The main equity read-through is not the model itself but the implication that frontier AI monetization is still in a phase where performance gains can be translated into higher usage intensity without immediate latency penalties. That favors the compute layer first: NVIDIA remains the cleanest beneficiary because every incremental model generation that preserves speed while lowering token consumption expands total addressable inference demand rather than cannibalizing it. In other words, better efficiency can be bullish for GPU demand, not bearish, if it lowers friction and widens adoption. The second-order winner is the enterprise software stack that can route more workflows through AI agents, while the near-term loser is any application layer priced for pure seat expansion rather than usage-based attach. If GPT-5.5 truly improves coding and knowledge-work execution, the market should increasingly reward companies that can charge on outcome, throughput, or API consumption, while generic copilots face margin pressure from model commoditization.
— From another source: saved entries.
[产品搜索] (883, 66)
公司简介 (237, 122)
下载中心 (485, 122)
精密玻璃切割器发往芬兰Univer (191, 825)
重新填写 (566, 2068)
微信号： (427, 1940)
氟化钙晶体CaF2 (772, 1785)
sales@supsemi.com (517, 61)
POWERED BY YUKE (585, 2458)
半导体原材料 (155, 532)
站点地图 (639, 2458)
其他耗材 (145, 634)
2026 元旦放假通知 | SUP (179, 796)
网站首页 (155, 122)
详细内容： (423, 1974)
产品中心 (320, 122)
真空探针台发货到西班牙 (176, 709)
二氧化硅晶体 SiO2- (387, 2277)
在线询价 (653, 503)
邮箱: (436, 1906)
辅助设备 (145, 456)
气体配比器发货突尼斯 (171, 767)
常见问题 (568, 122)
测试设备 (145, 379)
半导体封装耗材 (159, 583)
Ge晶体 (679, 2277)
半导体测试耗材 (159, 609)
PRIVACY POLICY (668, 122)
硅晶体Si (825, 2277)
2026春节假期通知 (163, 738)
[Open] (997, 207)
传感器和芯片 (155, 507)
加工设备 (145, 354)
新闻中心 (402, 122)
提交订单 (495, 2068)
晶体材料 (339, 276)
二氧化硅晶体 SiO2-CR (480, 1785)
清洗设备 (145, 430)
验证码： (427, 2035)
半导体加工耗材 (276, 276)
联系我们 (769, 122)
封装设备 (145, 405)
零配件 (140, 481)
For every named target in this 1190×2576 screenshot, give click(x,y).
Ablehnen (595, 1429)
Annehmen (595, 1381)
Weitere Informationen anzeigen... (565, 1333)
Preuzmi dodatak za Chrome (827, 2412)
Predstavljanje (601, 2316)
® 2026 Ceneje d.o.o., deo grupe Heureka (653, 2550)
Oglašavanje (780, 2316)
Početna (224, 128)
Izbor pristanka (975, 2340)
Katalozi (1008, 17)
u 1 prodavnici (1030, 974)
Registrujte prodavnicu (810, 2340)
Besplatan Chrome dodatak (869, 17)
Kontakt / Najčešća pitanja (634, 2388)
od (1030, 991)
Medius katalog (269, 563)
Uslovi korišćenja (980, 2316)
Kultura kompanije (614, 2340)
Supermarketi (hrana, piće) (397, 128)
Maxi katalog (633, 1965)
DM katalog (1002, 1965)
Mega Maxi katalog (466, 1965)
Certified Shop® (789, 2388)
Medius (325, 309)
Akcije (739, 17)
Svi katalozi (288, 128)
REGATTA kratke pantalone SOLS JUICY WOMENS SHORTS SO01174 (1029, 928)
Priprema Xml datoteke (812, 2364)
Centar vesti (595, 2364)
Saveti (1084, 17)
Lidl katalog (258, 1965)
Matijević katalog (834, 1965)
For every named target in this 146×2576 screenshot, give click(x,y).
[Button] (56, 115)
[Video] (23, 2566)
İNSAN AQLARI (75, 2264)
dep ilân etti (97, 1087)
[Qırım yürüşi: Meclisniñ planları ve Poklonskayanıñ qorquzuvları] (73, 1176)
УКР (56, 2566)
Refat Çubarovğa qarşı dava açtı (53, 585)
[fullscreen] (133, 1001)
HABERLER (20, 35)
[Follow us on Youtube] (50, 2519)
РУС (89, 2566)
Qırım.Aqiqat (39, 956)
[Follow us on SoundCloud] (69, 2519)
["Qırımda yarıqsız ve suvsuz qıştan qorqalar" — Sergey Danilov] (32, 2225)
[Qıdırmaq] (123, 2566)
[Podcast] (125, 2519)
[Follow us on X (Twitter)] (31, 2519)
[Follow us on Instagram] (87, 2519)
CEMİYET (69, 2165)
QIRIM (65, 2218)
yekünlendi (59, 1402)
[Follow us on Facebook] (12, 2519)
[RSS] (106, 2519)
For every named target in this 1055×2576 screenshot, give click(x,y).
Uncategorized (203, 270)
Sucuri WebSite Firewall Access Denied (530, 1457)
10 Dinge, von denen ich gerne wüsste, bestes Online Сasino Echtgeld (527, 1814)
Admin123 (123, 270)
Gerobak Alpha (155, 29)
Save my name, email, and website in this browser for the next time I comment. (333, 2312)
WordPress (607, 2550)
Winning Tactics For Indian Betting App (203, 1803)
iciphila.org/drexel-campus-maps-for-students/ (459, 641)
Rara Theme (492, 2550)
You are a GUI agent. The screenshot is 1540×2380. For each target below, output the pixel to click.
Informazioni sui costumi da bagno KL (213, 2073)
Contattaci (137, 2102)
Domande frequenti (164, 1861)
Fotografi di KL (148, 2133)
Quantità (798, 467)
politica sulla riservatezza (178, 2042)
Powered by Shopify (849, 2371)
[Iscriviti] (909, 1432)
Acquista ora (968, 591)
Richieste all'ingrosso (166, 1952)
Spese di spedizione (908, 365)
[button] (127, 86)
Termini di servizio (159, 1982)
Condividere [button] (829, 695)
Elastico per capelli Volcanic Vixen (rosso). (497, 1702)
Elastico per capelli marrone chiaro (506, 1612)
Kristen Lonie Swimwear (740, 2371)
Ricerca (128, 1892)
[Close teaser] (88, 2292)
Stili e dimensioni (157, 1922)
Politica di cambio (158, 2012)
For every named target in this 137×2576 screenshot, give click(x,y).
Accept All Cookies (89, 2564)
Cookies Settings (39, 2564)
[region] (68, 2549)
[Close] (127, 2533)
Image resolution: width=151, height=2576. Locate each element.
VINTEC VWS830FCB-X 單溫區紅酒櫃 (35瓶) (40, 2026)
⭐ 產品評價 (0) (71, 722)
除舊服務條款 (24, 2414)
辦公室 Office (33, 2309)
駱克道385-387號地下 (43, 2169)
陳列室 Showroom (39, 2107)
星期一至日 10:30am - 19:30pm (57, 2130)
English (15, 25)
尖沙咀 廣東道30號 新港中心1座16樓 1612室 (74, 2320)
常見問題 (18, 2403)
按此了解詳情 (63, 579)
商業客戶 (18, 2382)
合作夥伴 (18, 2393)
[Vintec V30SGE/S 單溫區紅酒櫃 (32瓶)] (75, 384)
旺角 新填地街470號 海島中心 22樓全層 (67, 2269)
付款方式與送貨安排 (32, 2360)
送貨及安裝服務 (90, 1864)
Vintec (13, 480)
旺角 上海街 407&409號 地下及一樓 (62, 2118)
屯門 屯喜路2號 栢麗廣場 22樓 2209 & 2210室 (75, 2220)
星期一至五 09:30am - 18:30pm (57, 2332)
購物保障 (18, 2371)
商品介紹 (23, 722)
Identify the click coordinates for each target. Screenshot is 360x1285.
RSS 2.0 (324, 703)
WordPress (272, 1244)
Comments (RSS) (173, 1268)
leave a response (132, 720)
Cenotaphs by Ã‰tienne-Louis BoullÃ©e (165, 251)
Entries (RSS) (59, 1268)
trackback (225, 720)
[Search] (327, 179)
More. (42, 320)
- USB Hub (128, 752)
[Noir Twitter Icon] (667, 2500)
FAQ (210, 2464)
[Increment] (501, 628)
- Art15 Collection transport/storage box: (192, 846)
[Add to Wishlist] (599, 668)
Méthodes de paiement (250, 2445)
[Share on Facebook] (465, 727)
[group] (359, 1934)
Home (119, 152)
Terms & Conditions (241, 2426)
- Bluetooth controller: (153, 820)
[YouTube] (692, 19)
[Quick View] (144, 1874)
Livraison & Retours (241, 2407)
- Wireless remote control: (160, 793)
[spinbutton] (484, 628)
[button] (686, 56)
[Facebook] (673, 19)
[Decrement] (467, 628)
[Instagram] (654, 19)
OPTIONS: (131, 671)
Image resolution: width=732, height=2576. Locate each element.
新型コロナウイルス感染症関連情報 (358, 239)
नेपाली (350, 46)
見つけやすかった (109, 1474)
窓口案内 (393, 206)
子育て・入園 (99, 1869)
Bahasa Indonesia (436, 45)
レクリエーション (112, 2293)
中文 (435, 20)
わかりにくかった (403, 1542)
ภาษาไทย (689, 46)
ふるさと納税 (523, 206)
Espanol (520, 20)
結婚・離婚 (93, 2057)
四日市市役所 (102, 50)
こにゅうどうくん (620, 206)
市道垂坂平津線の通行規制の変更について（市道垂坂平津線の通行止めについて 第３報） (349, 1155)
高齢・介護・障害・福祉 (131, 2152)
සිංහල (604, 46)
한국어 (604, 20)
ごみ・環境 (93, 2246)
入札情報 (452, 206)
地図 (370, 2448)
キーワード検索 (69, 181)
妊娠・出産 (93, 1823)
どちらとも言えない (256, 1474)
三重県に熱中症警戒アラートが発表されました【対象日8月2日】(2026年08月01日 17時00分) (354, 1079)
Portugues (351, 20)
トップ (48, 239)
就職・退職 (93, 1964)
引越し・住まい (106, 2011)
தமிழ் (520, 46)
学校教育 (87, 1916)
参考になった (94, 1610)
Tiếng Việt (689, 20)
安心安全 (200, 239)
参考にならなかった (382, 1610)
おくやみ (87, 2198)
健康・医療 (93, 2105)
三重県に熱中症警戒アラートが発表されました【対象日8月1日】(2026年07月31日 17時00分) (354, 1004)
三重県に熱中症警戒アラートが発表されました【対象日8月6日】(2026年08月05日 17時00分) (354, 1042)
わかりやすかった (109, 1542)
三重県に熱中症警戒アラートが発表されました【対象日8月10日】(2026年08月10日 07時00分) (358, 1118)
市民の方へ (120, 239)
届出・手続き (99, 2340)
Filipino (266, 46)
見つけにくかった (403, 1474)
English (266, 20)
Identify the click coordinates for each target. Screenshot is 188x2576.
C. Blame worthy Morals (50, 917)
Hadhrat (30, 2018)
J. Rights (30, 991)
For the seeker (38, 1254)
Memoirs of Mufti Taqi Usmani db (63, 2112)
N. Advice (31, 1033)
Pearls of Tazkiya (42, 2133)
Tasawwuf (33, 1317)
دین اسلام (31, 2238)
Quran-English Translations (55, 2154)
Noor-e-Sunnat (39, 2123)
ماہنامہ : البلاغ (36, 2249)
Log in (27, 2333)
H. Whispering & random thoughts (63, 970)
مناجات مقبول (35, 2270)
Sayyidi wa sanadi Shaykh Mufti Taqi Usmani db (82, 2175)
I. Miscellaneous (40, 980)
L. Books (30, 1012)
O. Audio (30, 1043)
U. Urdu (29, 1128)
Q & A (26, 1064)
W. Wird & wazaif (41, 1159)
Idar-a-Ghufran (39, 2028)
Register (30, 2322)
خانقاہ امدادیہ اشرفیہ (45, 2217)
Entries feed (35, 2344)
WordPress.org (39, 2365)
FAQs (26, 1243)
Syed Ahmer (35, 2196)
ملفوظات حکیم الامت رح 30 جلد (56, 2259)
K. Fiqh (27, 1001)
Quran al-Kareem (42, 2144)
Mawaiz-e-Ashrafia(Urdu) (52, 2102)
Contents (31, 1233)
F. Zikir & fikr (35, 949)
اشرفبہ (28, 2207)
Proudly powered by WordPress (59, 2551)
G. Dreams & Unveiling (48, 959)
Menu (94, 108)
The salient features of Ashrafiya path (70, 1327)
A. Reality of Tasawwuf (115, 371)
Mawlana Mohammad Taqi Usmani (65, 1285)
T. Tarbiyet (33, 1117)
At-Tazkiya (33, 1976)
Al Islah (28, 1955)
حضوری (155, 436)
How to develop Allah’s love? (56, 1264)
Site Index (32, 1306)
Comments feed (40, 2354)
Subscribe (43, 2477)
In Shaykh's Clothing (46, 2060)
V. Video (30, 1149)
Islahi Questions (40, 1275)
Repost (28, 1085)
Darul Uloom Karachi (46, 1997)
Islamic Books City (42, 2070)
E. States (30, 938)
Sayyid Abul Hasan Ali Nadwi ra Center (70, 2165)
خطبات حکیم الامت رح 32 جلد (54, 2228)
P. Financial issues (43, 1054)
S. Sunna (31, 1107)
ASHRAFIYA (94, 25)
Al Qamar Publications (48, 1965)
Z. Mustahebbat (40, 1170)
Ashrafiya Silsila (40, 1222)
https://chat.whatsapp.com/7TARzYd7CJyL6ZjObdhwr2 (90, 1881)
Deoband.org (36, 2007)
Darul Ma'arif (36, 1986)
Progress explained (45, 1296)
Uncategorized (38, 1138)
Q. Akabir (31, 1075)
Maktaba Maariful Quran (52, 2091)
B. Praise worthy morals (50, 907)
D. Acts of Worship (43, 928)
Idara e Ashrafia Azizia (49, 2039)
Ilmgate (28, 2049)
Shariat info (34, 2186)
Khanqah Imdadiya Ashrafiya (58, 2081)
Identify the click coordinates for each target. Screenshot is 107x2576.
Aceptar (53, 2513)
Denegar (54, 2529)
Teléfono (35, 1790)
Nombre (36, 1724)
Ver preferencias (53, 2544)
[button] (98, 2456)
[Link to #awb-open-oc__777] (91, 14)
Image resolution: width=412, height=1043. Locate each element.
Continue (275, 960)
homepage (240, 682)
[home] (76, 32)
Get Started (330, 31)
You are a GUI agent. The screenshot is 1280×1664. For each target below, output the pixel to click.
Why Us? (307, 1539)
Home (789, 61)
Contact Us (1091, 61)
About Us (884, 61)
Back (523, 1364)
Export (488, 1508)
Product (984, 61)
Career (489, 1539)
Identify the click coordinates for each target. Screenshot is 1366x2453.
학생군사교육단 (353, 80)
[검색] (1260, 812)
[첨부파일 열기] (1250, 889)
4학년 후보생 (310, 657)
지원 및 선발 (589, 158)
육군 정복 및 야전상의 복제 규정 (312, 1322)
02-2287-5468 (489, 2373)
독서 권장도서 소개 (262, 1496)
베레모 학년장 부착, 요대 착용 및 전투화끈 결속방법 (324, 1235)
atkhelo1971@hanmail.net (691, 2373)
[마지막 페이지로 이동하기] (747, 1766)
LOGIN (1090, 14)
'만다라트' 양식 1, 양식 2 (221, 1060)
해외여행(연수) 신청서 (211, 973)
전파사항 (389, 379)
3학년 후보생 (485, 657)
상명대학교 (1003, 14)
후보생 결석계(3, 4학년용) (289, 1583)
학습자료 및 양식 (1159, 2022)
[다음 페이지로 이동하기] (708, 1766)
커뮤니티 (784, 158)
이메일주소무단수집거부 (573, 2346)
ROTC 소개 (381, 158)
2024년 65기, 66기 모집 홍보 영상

That also raises the probability that hyperscalers and model distributors push harder into verticalized cyber and science workflows, which should keep security and bioinformatics spending elevated over the next 6-12 months. The contrarian risk is that benchmark strength overstates revenue impact. Adoption may be gated by procurement, governance, and security review cycles, so the upside to NVDA is real but likely lumpy, with earnings revisions lagging product announcements by one to two quarters. A more subtle risk is that lower token usage per task compresses gross billings at the model layer even as total usage rises, which could force price competition among frontier labs and delay the profitability inflection for the broader AI stack. Bottom line: this is a positive signal for the compute complex, but the trade should be expressed where demand elasticity is highest and pricing power is strongest. Avoid chasing the obvious model-launch headline as a standalone catalyst; the better setup is to own the picks-and-shovels beneficiaries on any pullback and fade names whose valuation depends on opaque AI monetization assumptions.